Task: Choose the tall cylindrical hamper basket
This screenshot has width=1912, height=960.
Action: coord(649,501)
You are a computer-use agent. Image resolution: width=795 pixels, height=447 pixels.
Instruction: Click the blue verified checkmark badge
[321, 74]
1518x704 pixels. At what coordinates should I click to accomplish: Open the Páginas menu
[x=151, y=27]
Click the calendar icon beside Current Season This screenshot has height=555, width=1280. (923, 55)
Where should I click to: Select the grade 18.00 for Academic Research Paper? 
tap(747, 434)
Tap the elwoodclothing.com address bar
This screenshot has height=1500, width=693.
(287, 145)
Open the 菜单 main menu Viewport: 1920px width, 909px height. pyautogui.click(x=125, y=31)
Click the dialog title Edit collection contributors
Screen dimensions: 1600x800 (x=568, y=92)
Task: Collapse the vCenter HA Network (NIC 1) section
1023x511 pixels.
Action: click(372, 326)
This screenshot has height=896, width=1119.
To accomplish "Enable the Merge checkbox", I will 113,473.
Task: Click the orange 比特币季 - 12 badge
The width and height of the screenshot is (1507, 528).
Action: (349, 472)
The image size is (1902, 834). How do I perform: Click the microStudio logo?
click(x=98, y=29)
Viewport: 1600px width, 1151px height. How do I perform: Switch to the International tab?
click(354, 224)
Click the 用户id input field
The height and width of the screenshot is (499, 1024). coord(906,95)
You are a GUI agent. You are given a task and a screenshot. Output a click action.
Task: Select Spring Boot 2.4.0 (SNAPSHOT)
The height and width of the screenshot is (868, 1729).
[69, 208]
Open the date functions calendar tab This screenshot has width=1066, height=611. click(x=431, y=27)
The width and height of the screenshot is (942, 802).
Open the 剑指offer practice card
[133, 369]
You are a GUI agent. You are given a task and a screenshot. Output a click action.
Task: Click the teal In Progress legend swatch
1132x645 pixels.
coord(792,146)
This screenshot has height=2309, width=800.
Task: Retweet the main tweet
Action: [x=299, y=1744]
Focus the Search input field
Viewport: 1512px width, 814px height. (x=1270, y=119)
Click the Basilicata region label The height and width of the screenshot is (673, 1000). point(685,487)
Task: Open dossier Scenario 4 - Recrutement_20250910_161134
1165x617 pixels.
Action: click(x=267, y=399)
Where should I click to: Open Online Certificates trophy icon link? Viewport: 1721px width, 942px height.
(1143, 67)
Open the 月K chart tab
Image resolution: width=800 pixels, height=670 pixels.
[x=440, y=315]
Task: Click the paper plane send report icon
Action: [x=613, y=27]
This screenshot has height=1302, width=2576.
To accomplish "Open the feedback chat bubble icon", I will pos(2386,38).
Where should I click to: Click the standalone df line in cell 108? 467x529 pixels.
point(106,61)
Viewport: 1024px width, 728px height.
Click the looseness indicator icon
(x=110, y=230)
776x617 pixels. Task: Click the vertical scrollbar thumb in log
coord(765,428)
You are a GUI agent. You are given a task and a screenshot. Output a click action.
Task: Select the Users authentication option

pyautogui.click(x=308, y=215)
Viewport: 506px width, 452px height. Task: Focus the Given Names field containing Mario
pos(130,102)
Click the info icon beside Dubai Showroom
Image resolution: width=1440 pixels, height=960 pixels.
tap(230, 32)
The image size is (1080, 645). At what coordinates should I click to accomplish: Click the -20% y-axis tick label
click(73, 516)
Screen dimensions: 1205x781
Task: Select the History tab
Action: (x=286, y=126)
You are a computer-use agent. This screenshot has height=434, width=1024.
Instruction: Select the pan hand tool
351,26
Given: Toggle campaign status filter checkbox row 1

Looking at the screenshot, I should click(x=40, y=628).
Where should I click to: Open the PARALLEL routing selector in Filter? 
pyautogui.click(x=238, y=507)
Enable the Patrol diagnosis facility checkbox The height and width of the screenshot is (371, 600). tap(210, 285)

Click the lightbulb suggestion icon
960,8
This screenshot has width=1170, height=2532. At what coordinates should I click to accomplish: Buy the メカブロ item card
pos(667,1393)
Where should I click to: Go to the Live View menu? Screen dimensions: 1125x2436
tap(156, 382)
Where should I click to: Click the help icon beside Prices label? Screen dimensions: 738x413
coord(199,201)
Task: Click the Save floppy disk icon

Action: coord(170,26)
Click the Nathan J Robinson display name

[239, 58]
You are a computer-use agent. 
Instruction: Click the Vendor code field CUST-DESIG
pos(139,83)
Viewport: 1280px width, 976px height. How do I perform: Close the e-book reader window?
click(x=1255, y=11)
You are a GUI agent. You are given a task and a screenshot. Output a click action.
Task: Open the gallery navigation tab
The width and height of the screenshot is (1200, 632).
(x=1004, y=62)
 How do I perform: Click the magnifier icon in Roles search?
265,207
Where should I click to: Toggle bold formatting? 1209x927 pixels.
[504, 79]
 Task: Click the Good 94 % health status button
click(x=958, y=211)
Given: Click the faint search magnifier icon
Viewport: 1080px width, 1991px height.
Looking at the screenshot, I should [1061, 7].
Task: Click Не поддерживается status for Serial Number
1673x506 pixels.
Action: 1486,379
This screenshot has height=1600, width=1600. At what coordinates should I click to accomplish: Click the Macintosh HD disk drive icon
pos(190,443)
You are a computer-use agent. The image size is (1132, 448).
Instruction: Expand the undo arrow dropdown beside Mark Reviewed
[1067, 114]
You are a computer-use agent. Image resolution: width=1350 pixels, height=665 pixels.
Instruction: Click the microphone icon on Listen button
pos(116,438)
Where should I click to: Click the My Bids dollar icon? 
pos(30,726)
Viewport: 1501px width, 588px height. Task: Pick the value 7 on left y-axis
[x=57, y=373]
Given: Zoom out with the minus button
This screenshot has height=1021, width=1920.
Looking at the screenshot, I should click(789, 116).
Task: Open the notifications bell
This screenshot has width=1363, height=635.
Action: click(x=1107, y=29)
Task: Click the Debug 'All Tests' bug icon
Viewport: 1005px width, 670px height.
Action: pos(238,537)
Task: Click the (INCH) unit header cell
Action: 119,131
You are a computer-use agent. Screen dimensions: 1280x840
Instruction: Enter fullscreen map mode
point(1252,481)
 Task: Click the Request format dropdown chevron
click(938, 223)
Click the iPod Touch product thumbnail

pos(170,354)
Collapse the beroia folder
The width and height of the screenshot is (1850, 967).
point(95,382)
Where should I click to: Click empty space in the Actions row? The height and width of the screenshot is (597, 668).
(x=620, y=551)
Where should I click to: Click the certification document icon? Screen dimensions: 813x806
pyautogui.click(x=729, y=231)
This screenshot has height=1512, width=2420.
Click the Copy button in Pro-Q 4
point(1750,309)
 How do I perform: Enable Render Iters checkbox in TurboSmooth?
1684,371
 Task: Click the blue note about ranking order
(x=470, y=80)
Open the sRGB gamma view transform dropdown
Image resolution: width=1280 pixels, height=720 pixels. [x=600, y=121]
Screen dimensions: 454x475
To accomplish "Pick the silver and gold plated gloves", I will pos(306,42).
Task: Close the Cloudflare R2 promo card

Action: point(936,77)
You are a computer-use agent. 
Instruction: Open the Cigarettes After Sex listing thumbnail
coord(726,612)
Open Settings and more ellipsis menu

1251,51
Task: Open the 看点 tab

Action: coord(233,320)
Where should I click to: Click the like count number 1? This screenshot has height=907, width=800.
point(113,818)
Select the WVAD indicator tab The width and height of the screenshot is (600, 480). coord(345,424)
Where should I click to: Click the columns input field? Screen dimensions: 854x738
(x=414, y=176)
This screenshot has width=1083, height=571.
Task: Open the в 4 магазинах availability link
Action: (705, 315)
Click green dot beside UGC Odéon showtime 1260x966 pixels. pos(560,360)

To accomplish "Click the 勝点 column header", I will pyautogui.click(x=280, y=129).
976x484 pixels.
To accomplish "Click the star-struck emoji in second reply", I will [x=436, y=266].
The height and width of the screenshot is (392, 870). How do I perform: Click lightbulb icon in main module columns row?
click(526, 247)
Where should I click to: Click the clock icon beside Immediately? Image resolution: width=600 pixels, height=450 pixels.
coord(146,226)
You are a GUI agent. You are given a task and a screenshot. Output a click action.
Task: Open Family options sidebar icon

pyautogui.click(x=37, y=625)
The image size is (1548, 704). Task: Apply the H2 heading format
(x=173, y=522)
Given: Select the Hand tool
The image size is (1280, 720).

_Task directions_
Reproduce only what lies between the start of the listing above and the end of the line containing "Task: Select Spring Boot 2.4.0 (SNAPSHOT)", keeping every line exact.

_Solved exercise_
Task: Choose the tall cylindrical hamper basket
This screenshot has width=1912, height=960.
Action: coord(649,501)
You are a computer-use agent. Image resolution: width=795 pixels, height=447 pixels.
Instruction: Click the blue verified checkmark badge
[321, 74]
1518x704 pixels. At what coordinates should I click to accomplish: Open the Páginas menu
[x=151, y=27]
Click the calendar icon beside Current Season This screenshot has height=555, width=1280. (923, 55)
Where should I click to: Select the grade 18.00 for Academic Research Paper? 
tap(747, 434)
Tap the elwoodclothing.com address bar
This screenshot has height=1500, width=693.
(287, 145)
Open the 菜单 main menu Viewport: 1920px width, 909px height. pyautogui.click(x=125, y=31)
Click the dialog title Edit collection contributors
Screen dimensions: 1600x800 (x=568, y=92)
Task: Collapse the vCenter HA Network (NIC 1) section
1023x511 pixels.
Action: click(372, 326)
This screenshot has height=896, width=1119.
To accomplish "Enable the Merge checkbox", I will 113,473.
Task: Click the orange 比特币季 - 12 badge
The width and height of the screenshot is (1507, 528).
Action: (349, 472)
The image size is (1902, 834). How do I perform: Click the microStudio logo?
click(x=98, y=29)
Viewport: 1600px width, 1151px height. How do I perform: Switch to the International tab?
click(354, 224)
Click the 用户id input field
The height and width of the screenshot is (499, 1024). coord(906,95)
You are a GUI agent. You are given a task and a screenshot. Output a click action.
Task: Select Spring Boot 2.4.0 (SNAPSHOT)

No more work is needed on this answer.